BEGIN DATASET ENTRIES

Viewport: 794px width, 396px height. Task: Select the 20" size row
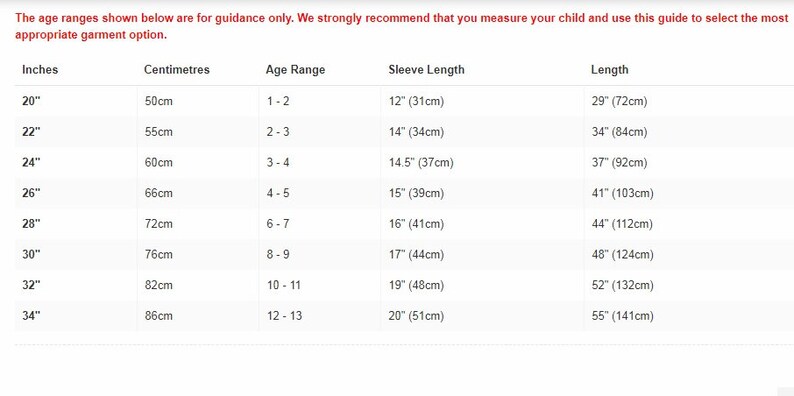click(404, 101)
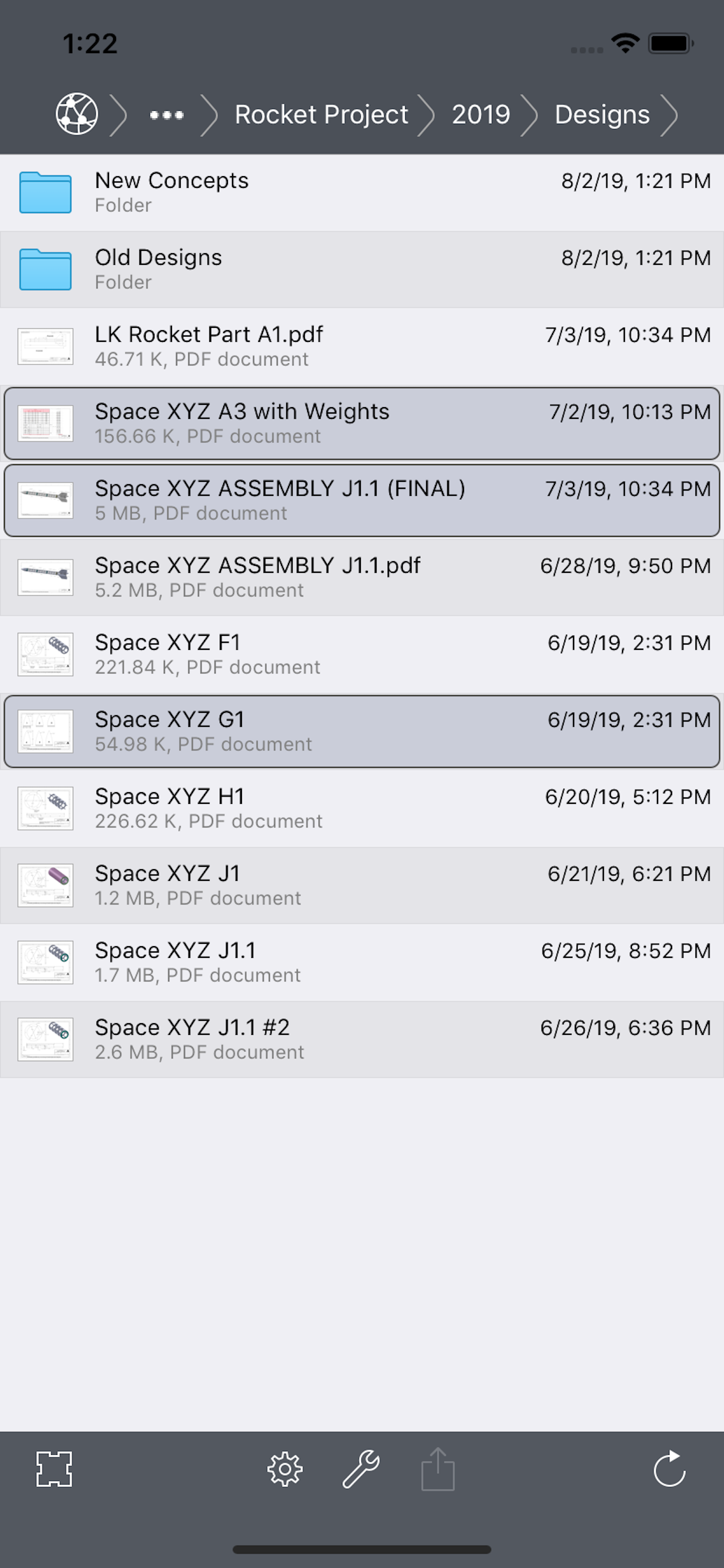Image resolution: width=724 pixels, height=1568 pixels.
Task: Refresh the file list
Action: 670,1468
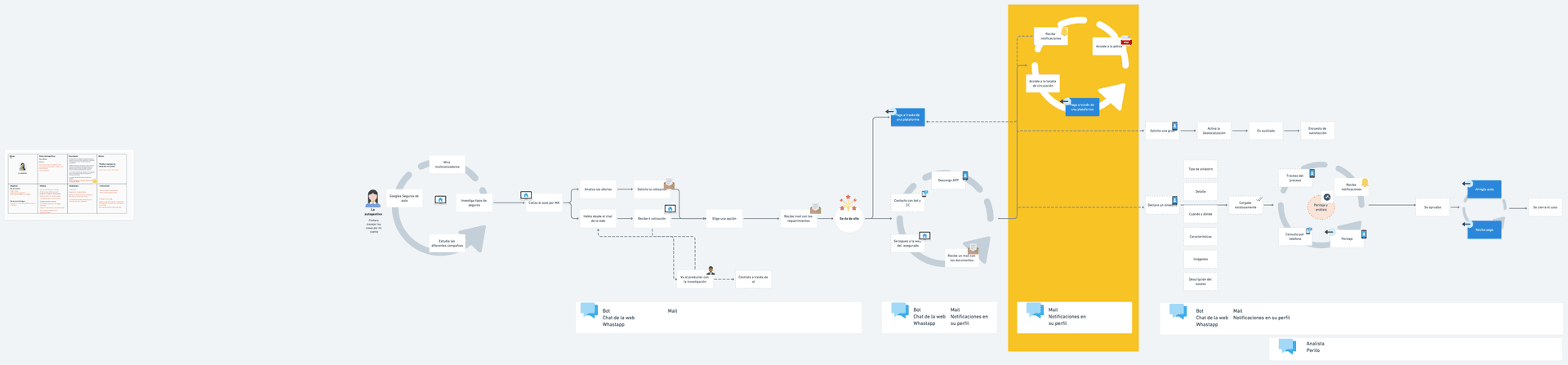Select the 'Se cierra el caso' node
Screen dimensions: 1568x365
(1544, 207)
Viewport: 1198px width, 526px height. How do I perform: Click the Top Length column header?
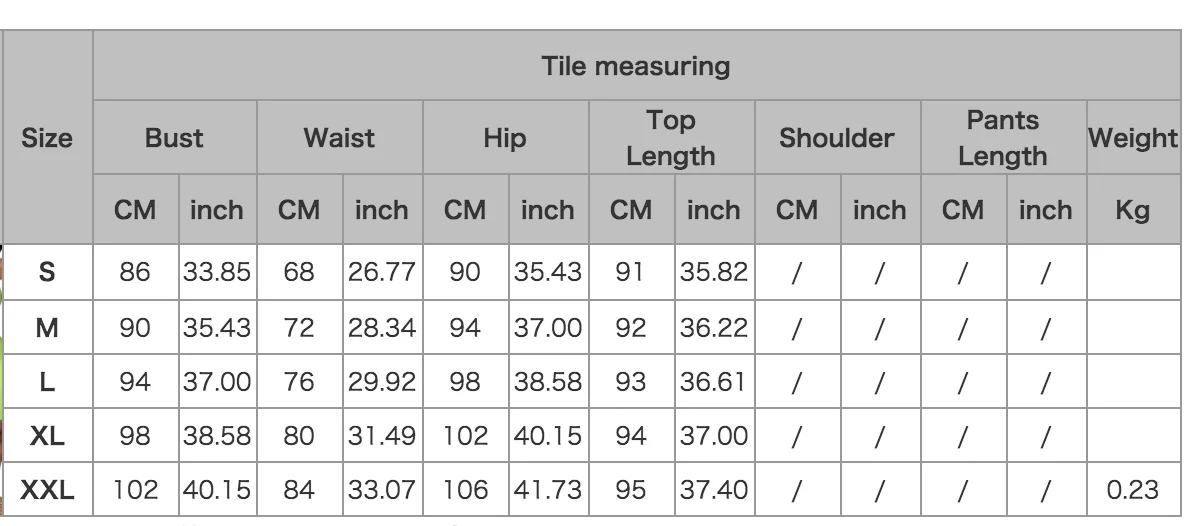(x=671, y=138)
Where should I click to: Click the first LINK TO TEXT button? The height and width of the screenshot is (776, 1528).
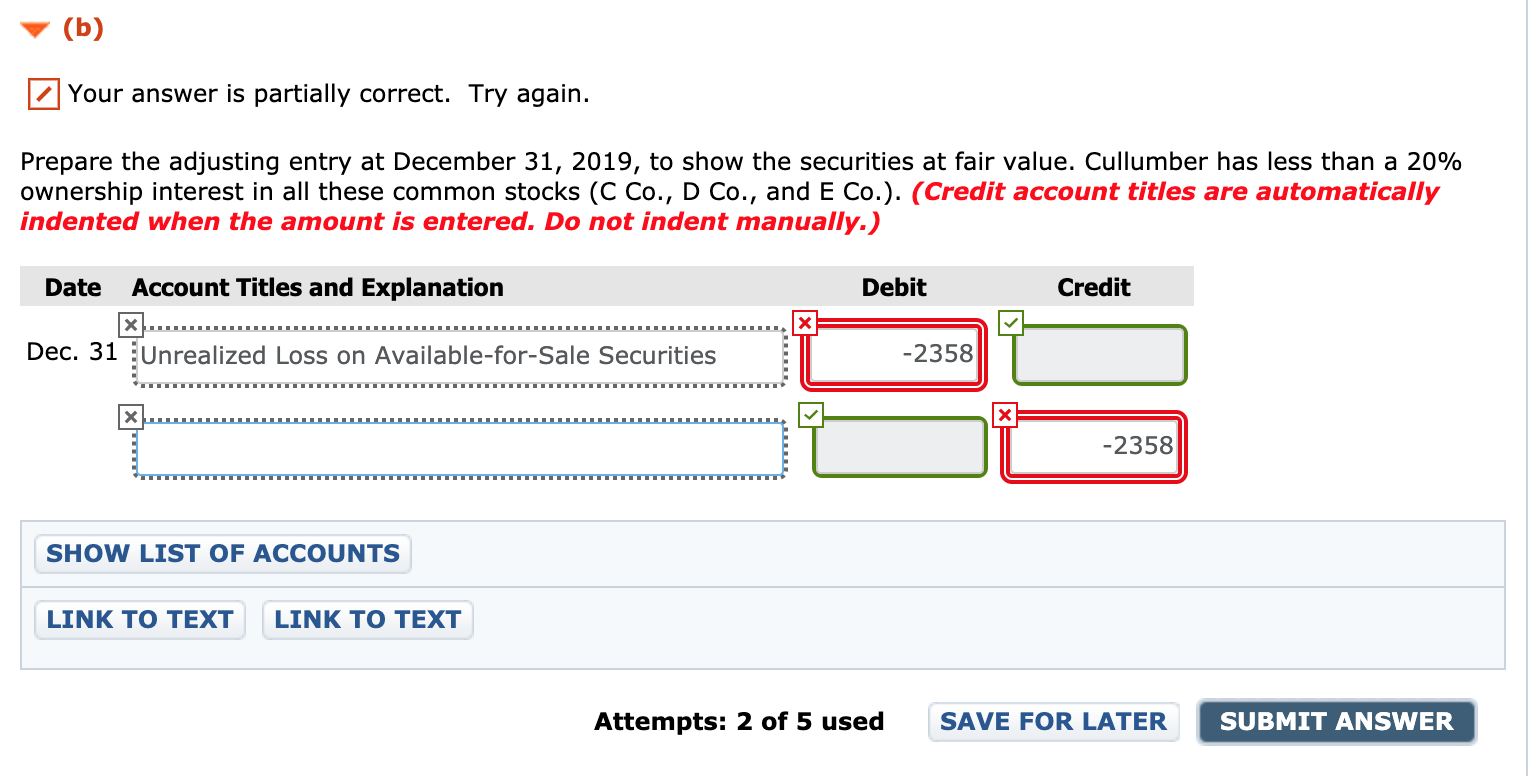click(139, 619)
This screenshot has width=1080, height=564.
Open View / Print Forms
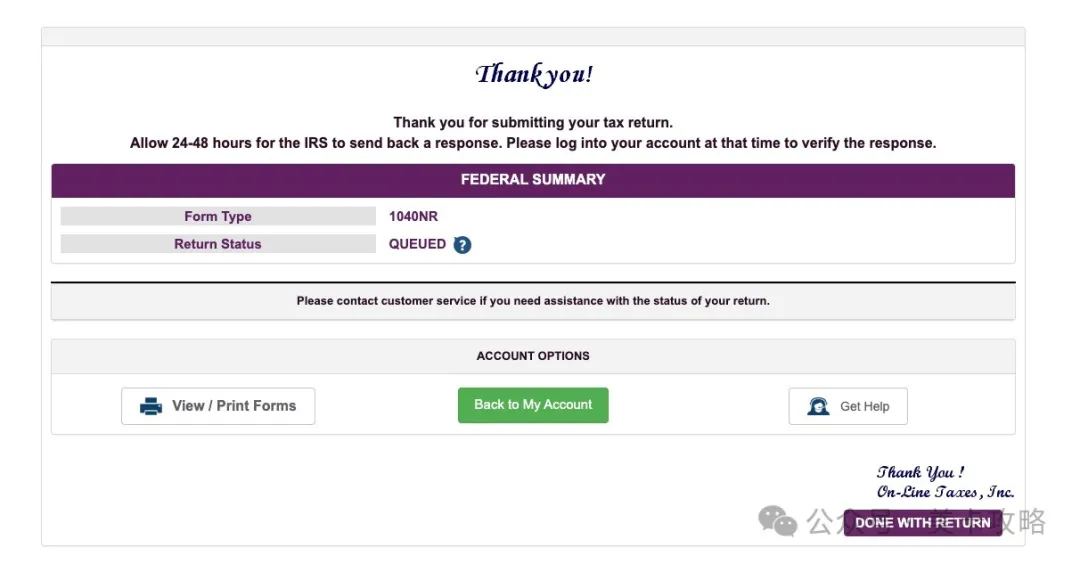click(218, 406)
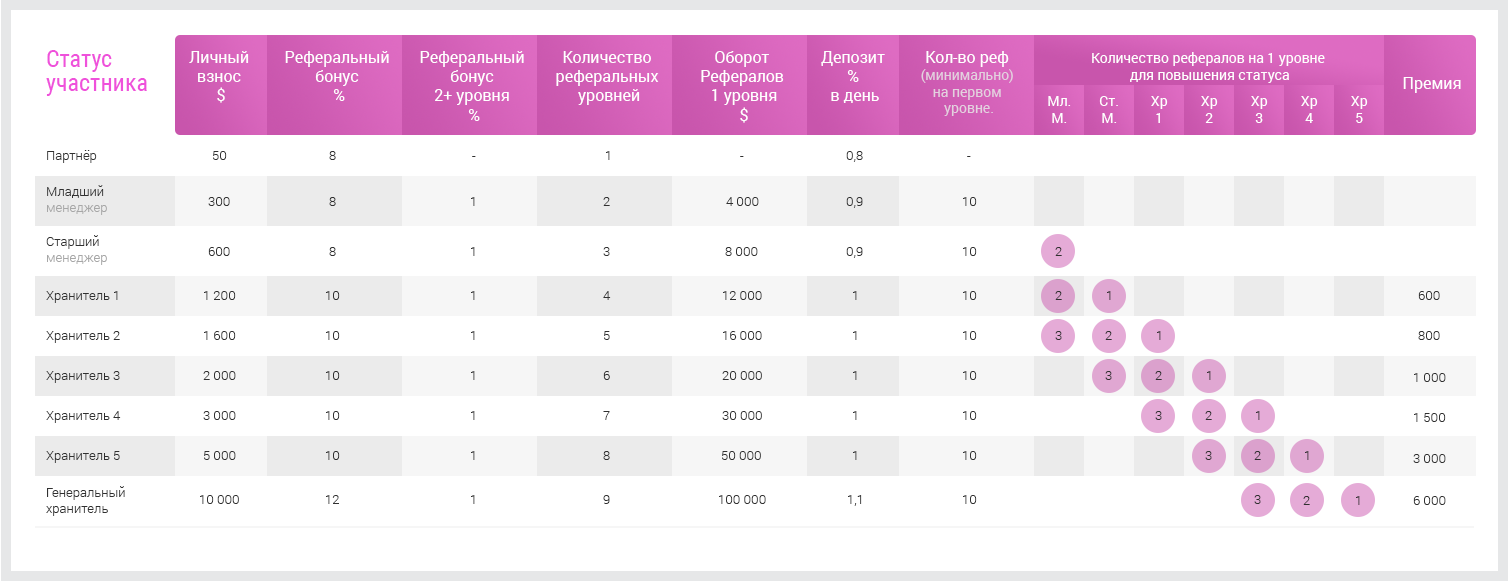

END DATASET ENTRIES

■ PROBLEM STATEMENT: The lines above must be transcribed exactly, with every picture left out.

■ ANSWER AREA:
Viewport: 794px width, 396px height. Task: Select the 20" size row
click(404, 101)
Image resolution: width=724 pixels, height=1568 pixels.
Task: Refresh the file list
Action: 670,1468
Select the 'Se cierra el caso' node
Screen dimensions: 1568x365
(1544, 207)
Viewport: 1198px width, 526px height. How do I perform: Click the Top Length column header?
(x=671, y=138)
Where should I click to: Click the first LINK TO TEXT button? The height and width of the screenshot is (776, 1528).
click(139, 619)
This screenshot has width=1080, height=564.
Open View / Print Forms
click(218, 406)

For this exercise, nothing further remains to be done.